_Records to process_
┌────────

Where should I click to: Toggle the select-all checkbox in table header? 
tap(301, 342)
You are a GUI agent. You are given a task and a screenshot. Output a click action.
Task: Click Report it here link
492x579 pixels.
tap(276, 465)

└────────

All of the data above should be duplicated exactly.

Where should I click to: Toggle the select-all checkbox in table header? 
tap(301, 342)
You are a GUI agent. You are given a task and a screenshot. Output a click action.
Task: Click Report it here link
492x579 pixels.
tap(276, 465)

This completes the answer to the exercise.